Alaska News

Our view: Safer seas

Too many fishermen die on the job. The deaths of five more in the sinking of the Alaska Ranger in the Bering Sea in 2008 drove home that truth once again, and for the fourth time after a fatal accident, the National Transportation Safety Board has said Congress should give the Coast Guard the power to do mandatory inspections of commercial fishing vessels.

That authority is long past due.

The Coast Guard already inspects commercial fishing vessels that work Alaska waters -- but the inspections are voluntary. It's a good program, one that checks on seaworthiness of vessels and lifesaving gear and training. It's raised the level of safety in the fleet and helped reduce the death rate by 42 percent since the early 1990s, according to the National Institute for Occupational Safety and Health.
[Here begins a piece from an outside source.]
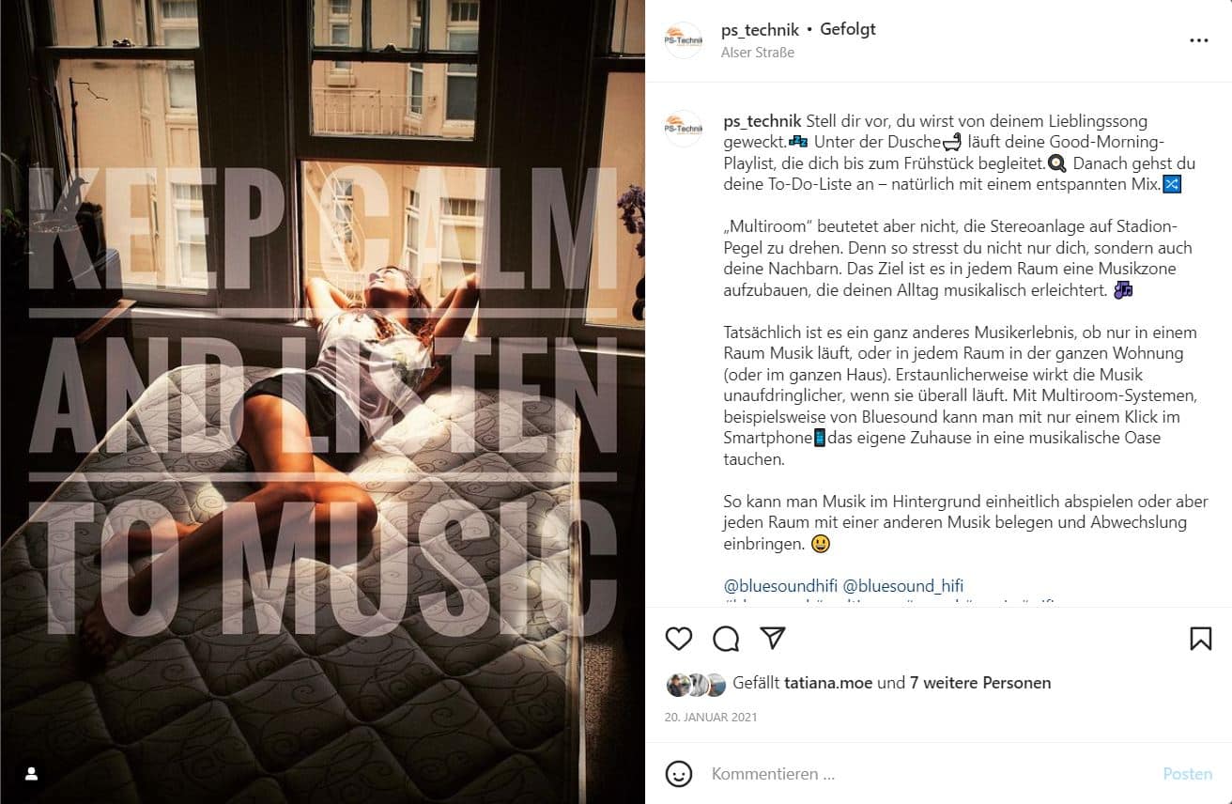
Task: Open comments via the speech bubble icon
Action: click(x=726, y=639)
But the NTSB's Alaska Ranger investigation found flaws in the voluntary program. Inspectors didn't catch the fact that three engineers didn't have required licensing and missed problems with the hull. How much these oversights contributed to the sinking, or if they did at all, isn't clear.

The numbers are clear and grim, however. Despite increased education and attention to safety, fishermen working Alaska waters are still 26 times more likely to die on the job than other U.S. workers. From 1990 to 2008, 346 commercial fishermen died on the job in Alaska.

In Alaska fishing for a living will always be dangerous work, even with more rational seasons. Those who do the job know it's a high-risk business in which stress, weariness, wind, waves and cold work against them. Even the most conscientious safety efforts can't eliminate the risk.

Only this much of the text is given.